On Thu, Jul 09, 2020 at 07:26:18PM +0200, Arnd Bergmann wrote:
On Wed, Jul 8, 2020 at 7:50 PM Mickaël Salaün mic@digikod.net wrote:
On 08/07/2020 15:49, Arnd Bergmann wrote:
On Wed, Jul 8, 2020 at 3:04 PM Mickaël Salaün mic@digikod.net wrote:
On 08/07/2020 10:57, Arnd Bergmann wrote:
On Tue, Jul 7, 2020 at 8:10 PM Mickaël Salaün mic@digikod.net wrote:
It looks like all you need here today is a single argument bit, plus possibly some room for extensibility. I would suggest removing all the extra bits and using a syscall like
SYSCALL_DEFINE1(landlock_create_ruleset, u32, flags);
I don't really see how this needs any variable-length arguments, it really doesn't do much.
We need the attr_ptr/attr_size pattern because the number of ruleset properties will increase (e.g. network access mask).
But how many bits do you think you will *actually* need in total that this needs to be a two-dimensional set of flags? At the moment you only have a single bit that you interpret.
I think there is a misunderstanding. For this syscall I wasn't talking about the "options" field but about the "handled_access_fs" field which has 14 bits dedicated to control access to the file system: https://landlock.io/linux-doc/landlock-v19/security/landlock/user.html#files...
Ok, got it. I didn't read far enough there.
The idea is to add other handled_access_* fields for other kernel object types (e.g. network, process, etc.).
The "options" field is fine as a raw __u32 syscall argument.

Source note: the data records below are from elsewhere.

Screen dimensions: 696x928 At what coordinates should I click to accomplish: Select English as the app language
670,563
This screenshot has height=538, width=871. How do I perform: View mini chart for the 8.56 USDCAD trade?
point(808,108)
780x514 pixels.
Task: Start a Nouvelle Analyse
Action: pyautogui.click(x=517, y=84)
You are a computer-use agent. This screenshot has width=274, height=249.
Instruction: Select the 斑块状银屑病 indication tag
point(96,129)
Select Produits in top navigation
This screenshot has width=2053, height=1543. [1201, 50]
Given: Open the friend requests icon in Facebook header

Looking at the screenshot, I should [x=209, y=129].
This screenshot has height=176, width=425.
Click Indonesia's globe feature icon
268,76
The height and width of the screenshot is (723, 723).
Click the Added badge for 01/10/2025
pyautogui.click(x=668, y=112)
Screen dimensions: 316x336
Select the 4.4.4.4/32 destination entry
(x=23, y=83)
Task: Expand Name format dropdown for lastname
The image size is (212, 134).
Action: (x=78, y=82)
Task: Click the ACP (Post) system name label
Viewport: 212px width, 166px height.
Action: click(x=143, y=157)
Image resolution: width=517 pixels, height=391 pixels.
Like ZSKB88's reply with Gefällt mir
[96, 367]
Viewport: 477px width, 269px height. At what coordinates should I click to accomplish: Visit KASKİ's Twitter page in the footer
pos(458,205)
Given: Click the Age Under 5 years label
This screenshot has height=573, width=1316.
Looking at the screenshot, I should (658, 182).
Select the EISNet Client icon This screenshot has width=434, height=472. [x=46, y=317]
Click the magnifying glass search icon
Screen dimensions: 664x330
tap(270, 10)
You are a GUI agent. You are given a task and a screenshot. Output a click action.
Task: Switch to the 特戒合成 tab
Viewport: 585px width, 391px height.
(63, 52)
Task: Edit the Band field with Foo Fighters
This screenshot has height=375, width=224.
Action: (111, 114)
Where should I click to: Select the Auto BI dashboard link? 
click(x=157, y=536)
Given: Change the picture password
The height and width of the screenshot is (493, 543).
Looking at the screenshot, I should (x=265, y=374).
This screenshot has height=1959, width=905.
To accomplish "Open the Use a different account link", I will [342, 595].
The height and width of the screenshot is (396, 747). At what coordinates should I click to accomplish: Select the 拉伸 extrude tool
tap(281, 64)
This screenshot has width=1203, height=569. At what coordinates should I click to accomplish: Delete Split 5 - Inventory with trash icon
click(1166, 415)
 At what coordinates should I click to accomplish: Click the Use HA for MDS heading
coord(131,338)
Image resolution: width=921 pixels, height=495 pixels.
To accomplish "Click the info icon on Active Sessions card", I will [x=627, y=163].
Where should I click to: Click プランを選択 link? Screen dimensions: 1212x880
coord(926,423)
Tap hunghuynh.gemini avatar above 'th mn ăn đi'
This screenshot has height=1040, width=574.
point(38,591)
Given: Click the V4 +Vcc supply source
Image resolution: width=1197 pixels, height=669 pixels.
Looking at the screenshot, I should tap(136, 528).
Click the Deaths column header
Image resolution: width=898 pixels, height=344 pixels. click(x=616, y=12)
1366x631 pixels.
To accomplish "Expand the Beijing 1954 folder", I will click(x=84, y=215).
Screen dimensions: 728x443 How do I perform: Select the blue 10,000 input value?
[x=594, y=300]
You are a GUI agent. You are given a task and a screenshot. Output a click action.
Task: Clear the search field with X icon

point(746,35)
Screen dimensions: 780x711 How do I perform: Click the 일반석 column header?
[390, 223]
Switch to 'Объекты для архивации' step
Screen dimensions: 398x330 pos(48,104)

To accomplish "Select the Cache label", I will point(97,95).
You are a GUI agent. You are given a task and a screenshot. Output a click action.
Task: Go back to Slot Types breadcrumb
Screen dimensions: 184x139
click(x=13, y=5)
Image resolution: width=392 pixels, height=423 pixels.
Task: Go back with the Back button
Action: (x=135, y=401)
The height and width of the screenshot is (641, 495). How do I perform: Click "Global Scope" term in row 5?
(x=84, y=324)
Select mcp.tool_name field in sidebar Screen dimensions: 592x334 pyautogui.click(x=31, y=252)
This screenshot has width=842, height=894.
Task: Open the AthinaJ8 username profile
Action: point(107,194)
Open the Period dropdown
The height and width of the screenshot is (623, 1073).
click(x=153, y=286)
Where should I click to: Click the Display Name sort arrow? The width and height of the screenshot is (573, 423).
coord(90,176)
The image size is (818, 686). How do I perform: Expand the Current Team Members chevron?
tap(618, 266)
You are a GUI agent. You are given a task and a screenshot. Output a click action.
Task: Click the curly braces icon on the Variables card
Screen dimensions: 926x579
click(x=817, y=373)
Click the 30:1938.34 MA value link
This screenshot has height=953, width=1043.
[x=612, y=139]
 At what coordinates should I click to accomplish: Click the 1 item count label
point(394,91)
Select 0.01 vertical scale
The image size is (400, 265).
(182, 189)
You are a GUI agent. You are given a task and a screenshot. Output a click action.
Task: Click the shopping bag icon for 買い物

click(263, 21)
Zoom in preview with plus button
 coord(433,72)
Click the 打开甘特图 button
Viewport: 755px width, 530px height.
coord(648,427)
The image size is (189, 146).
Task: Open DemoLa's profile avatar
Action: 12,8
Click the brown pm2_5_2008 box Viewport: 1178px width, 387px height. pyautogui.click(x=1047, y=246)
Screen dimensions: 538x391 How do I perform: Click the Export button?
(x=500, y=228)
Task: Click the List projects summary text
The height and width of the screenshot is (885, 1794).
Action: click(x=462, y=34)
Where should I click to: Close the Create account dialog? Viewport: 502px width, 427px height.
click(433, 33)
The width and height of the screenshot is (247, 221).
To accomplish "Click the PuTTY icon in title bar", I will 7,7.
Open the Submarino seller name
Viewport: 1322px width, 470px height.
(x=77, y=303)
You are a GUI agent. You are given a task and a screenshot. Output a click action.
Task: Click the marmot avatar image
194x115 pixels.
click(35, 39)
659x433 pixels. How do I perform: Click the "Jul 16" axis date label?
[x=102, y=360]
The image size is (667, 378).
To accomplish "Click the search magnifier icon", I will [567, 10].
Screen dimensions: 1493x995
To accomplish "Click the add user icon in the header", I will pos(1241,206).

I'd still like to avoid having it variable-length and structured though. How about having a __u32 "options" flag, plus an indirect argument with 32 fixed-length (all 32 bit or all 64 bit) flag words, each of which corresponds to one of the option bits?
It's still fairly complex that way, but not as much as the version you have right now that can be extended in multiple dimensions.
This could possibly also help avoid the need for the get_features
What is this fresh hell again, please?
syscall: If user space just passes the bitmap of all the access flags it wants to use in a fixed-size structure, the kernel can update the bits to mask out the ones it does not understand and write back that bitmap as the result of create_ruleset().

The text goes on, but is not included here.